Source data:
%%
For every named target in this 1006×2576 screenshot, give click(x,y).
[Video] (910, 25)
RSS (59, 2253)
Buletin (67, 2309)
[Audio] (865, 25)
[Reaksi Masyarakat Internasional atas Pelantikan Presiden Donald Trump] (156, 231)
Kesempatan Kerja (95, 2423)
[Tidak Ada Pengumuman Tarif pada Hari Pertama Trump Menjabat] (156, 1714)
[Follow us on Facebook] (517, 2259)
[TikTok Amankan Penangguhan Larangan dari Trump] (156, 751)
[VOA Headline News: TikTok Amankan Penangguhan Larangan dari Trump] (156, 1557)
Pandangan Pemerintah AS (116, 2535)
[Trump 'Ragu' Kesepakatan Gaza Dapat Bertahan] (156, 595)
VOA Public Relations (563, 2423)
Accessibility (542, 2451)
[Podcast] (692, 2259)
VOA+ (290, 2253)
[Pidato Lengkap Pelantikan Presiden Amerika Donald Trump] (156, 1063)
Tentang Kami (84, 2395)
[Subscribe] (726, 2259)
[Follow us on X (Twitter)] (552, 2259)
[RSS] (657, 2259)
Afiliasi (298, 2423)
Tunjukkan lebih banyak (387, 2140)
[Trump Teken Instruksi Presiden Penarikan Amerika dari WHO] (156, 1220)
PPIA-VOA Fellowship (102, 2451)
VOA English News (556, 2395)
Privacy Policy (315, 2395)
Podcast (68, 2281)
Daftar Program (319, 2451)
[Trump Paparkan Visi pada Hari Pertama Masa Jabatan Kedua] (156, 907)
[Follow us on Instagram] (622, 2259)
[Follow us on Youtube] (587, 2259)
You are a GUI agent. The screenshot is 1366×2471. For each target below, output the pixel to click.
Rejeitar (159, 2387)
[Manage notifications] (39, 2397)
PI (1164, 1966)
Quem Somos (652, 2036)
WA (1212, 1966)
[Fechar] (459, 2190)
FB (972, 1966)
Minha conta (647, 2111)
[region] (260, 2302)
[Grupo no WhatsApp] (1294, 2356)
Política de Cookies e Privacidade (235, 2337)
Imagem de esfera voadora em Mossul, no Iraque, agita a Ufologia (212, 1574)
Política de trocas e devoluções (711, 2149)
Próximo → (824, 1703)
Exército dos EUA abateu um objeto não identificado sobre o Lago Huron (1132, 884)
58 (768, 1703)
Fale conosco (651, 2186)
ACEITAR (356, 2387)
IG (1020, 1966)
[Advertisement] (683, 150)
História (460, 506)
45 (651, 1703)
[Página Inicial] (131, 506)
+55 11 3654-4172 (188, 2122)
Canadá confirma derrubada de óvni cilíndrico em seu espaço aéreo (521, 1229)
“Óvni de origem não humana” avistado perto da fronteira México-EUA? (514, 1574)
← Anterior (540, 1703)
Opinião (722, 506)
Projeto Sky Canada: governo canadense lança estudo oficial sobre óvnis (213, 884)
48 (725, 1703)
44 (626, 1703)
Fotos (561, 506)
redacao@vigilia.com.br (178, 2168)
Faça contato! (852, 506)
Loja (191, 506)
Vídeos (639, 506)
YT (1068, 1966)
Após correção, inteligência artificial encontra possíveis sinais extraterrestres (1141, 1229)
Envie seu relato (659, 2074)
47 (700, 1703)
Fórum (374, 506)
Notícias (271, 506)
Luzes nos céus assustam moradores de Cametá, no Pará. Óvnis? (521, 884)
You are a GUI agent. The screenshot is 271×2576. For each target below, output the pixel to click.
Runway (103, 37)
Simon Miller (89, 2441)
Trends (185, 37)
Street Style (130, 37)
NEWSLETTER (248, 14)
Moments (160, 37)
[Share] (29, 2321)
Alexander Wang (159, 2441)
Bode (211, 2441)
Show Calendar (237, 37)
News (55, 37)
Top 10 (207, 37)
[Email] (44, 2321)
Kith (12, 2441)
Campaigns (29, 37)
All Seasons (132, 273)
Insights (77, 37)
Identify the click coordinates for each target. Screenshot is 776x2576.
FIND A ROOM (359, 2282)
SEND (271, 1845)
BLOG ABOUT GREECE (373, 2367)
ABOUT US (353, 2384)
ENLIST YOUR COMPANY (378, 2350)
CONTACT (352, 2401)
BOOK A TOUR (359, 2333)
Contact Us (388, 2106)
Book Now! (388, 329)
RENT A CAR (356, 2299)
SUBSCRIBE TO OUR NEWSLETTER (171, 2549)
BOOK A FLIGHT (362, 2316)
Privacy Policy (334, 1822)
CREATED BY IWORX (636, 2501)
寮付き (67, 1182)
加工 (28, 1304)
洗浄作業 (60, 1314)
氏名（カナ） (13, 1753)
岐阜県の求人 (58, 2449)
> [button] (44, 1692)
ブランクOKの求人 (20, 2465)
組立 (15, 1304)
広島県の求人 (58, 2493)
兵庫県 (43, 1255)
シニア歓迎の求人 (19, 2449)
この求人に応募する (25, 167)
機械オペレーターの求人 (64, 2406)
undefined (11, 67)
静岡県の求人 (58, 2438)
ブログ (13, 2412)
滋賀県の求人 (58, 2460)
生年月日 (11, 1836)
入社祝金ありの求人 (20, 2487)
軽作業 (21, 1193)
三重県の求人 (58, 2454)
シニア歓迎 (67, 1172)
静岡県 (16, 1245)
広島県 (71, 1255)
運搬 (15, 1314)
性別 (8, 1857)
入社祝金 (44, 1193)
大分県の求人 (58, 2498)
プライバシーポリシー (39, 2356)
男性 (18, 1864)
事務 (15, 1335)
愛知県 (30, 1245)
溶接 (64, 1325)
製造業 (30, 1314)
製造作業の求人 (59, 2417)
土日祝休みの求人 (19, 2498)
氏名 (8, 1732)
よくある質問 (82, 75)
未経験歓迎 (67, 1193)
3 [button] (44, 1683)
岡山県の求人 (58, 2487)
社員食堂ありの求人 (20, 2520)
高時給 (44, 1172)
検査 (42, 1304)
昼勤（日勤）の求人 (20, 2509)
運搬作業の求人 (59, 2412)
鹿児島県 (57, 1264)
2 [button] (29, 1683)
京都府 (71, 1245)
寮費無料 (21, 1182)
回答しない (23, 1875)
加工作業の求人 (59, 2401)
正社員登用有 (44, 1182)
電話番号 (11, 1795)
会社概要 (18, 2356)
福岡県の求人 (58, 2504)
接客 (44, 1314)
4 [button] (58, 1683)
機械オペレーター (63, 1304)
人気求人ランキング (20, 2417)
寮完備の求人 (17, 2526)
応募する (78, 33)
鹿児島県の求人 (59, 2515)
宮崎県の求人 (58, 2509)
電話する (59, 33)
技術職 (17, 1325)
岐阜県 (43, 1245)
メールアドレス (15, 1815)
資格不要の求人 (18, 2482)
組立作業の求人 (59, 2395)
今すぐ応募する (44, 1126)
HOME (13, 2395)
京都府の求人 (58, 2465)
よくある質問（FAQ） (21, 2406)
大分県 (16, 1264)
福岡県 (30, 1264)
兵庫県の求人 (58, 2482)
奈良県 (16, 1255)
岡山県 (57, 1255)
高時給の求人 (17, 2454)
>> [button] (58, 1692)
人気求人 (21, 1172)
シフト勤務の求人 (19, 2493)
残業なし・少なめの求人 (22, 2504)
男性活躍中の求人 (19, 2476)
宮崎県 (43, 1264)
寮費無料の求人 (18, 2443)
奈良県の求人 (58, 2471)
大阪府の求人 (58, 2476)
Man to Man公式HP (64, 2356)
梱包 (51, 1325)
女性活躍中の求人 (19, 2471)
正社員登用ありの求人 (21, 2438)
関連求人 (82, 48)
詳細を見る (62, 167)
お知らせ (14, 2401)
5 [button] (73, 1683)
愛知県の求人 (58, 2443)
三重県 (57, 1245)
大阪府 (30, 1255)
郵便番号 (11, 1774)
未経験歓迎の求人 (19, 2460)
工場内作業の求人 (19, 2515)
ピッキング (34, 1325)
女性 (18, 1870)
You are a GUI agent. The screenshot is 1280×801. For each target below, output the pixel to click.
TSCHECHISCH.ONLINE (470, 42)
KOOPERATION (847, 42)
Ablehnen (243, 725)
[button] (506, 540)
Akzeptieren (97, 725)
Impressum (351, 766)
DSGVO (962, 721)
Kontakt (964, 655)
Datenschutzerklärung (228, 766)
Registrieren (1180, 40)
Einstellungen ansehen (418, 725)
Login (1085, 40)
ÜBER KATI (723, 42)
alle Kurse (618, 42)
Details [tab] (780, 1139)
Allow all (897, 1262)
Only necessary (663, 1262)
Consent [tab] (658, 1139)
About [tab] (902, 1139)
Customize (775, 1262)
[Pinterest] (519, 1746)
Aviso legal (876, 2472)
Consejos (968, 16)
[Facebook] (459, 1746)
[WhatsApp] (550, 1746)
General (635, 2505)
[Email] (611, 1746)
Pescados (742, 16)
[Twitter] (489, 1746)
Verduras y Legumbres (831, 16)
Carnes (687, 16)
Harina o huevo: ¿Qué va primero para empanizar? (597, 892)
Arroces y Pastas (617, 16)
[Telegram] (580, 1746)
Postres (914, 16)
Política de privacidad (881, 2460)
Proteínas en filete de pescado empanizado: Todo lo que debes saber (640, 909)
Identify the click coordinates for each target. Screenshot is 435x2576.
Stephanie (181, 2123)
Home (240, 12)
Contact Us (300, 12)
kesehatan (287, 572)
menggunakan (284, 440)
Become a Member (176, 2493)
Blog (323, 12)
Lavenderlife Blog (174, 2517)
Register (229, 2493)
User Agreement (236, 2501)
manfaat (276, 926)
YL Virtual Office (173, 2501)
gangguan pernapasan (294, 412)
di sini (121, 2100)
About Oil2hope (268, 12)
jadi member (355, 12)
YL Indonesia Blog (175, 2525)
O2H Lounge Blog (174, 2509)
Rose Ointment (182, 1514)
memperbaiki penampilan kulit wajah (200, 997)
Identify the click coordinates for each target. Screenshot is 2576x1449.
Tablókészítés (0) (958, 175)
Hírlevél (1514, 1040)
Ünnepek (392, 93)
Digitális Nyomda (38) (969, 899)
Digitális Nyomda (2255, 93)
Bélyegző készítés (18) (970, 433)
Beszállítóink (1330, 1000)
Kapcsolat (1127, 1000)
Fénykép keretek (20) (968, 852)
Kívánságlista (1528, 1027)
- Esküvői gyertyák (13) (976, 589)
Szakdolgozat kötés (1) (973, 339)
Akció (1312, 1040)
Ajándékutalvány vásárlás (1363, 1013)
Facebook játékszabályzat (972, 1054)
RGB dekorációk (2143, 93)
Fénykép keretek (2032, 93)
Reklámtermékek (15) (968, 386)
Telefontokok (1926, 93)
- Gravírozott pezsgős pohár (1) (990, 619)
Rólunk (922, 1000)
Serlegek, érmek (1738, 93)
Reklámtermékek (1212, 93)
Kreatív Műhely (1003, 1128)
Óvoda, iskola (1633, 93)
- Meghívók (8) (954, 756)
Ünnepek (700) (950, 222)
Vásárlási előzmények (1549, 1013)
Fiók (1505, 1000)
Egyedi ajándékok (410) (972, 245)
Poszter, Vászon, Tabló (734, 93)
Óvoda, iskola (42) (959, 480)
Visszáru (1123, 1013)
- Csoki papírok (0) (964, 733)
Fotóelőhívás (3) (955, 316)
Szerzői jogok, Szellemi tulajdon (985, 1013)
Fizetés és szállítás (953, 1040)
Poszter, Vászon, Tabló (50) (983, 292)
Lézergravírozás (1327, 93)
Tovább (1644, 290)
%%
### Your assignment
I'd like the lines above from the one with "NEWSLETTER (248, 14)" up to and including the one with "社員食堂ありの求人 (20, 2520)" copied exactly, with no other lines.

### The answer
NEWSLETTER (248, 14)
Moments (160, 37)
[Share] (29, 2321)
Alexander Wang (159, 2441)
Bode (211, 2441)
Show Calendar (237, 37)
News (55, 37)
Top 10 (207, 37)
[Email] (44, 2321)
Kith (12, 2441)
Campaigns (29, 37)
All Seasons (132, 273)
Insights (77, 37)
Identify the click coordinates for each target. Screenshot is 776x2576.
FIND A ROOM (359, 2282)
SEND (271, 1845)
BLOG ABOUT GREECE (373, 2367)
ABOUT US (353, 2384)
ENLIST YOUR COMPANY (378, 2350)
CONTACT (352, 2401)
BOOK A TOUR (359, 2333)
Contact Us (388, 2106)
Book Now! (388, 329)
RENT A CAR (356, 2299)
SUBSCRIBE TO OUR NEWSLETTER (171, 2549)
BOOK A FLIGHT (362, 2316)
Privacy Policy (334, 1822)
CREATED BY IWORX (636, 2501)
寮付き (67, 1182)
加工 (28, 1304)
洗浄作業 (60, 1314)
氏名（カナ） (13, 1753)
岐阜県の求人 (58, 2449)
> [button] (44, 1692)
ブランクOKの求人 (20, 2465)
組立 (15, 1304)
広島県の求人 (58, 2493)
兵庫県 (43, 1255)
シニア歓迎の求人 (19, 2449)
この求人に応募する (25, 167)
機械オペレーターの求人 (64, 2406)
undefined (11, 67)
静岡県の求人 (58, 2438)
ブログ (13, 2412)
滋賀県の求人 (58, 2460)
生年月日 (11, 1836)
入社祝金ありの求人 (20, 2487)
軽作業 (21, 1193)
三重県の求人 (58, 2454)
シニア歓迎 (67, 1172)
静岡県 (16, 1245)
広島県 (71, 1255)
運搬 (15, 1314)
性別 (8, 1857)
入社祝金 (44, 1193)
大分県の求人 (58, 2498)
プライバシーポリシー (39, 2356)
男性 (18, 1864)
事務 (15, 1335)
愛知県 (30, 1245)
溶接 (64, 1325)
製造業 (30, 1314)
製造作業の求人 (59, 2417)
土日祝休みの求人 (19, 2498)
氏名 (8, 1732)
よくある質問 (82, 75)
未経験歓迎 (67, 1193)
3 [button] (44, 1683)
岡山県の求人 (58, 2487)
社員食堂ありの求人 (20, 2520)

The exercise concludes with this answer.